We all love new features. Sometimes the improvements to existing features are just as important.

Apple uses Widgets to add advanced functions to an iWeb sites. The cool thing about them is that they are drag and drop. iWeb ’09 comes with several new Widgets including: YouTube, iSight Photo, iSight Movie, Countdown, and RSS Feed. (They join previous Widgets:MobileMe Gallery, Google Maps, Google AdSense, and HTML Snippet, which have been moved from the toolbar.) To truly understand how easy, and how handy, Widgets can be let me provide an example.

Embedding a YouTube video on a site typically requires entering HTML into the page code and uploading it to see the result. With iWeb, after copying the video URL from the YouTube site, you just drag the YouTube widget onto your page template and paste that URL into the settings. The video plays right in iWeb if you’re online. You can resize it, move it, or pretty it up with a frame or a border.

The program is really easy to use. The web sites it creates are lovely, thanks to professionally designed templates. But it offers more than pretty sites. It also features a surprising depth and complexity to it’s feature set thanks to widgets. The ability to manage multiple sites also makes the program a much more capable web design tool. Lastly,though it is not a sexy feature, the ability to upload your site to any host via FTP, is a major improvement over previous versions.

There are some some limitations with iWeb that might be a deal breaker for potential users. For instance iWeb doesn’t publish just individual pages initially. It uploads the entire web site folder. Therefore the folder becomes part of the URL. iWeb does create an index page redirect but that’s not very helpful. It is also not a standard practice with web design tools.

Business users may find this is not the program for them. Business sites should be easy to find. iWeb code is not optimized for this purpose. Pages lack heading tags and keyword description meta tags. You can not provide alt tags, which describe images, from within iWeb. This means your site is not compliant with the American With Disabilities Act. Creating nested folders, called sub-directories in web design circles, is not easy.
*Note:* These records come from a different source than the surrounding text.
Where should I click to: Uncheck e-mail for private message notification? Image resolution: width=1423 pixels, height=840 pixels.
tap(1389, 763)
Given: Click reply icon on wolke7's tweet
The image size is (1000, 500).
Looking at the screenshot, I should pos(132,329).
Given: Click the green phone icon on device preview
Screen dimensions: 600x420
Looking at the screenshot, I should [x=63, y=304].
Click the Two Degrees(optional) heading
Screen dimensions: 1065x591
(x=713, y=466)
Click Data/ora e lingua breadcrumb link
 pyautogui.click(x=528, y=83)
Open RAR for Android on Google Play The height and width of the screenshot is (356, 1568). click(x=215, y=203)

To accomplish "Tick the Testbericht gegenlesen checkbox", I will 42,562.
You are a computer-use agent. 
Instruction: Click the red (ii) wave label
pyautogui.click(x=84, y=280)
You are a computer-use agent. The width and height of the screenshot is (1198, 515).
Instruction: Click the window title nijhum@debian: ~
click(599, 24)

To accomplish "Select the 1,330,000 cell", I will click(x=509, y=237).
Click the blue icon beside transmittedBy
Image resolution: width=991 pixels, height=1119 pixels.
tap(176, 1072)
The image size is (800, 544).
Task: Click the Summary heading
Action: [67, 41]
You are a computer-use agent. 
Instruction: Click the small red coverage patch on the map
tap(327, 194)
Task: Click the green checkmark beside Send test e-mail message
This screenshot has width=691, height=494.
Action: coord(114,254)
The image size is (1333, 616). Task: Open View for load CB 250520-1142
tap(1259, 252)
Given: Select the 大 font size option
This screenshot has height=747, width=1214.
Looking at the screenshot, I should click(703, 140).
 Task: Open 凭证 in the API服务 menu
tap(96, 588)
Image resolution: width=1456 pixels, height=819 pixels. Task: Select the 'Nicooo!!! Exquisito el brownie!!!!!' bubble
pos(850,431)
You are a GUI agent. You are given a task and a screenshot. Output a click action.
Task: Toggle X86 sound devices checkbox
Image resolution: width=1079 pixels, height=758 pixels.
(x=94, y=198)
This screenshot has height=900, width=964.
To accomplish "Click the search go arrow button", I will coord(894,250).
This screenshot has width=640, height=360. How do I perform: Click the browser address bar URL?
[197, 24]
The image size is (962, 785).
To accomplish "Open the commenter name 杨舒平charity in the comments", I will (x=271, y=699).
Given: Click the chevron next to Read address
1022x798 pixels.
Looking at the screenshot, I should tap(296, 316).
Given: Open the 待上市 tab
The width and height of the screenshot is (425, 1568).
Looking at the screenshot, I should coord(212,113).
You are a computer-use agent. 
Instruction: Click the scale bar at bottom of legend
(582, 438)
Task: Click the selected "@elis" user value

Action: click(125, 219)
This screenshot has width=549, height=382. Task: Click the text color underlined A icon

Nested folders are used to break up content into topics and create simpler URLs. iWeb’s navigation menus are JavaScript-based and can not be indexed by search engines, making it harder for people to find your sites content.

Any potential user should also be aware that not all of iWeb’s features work everywhere. iWeb has several features that ONLY work with MobileMe. The features that require MobileMe include: iWeb’s hit counter, enhanced slideshow, blog and podcast comments, and password protection options. There is no visual indication that some features only work with MobileMe. Apple could do us all a favor and grey those features out when you setup the site to not use Mobile Me. Alternately Apple could separate the MobileMe only features into a tab or pane of their own.

iWeb is shaping up to be a quite capable web design program. The addition of multi-site support and built in FTP make it appealing to a wider audience. It’s price and feature set make it appealing to home and small business owners. Its legacy as a web site design tool for MobileMe users still hobbles the programs effectiveness. It has irritating quirks, like uploading the whole site folder which adds the folder name to the URL path, which prevent it from being accepted in professional circles. It needs some further polish, like being able to manually edit code or insert code snippets directly from within iWeb, which would allow it to be a more flexible web design tool.

iWeb creates beautiful web sites. The casual, hobbyist, and some small business owners will find that it does everything they need. The price is great. As long as your site design doesn’t exceed iWeb’s design goals, you will be well served by this program.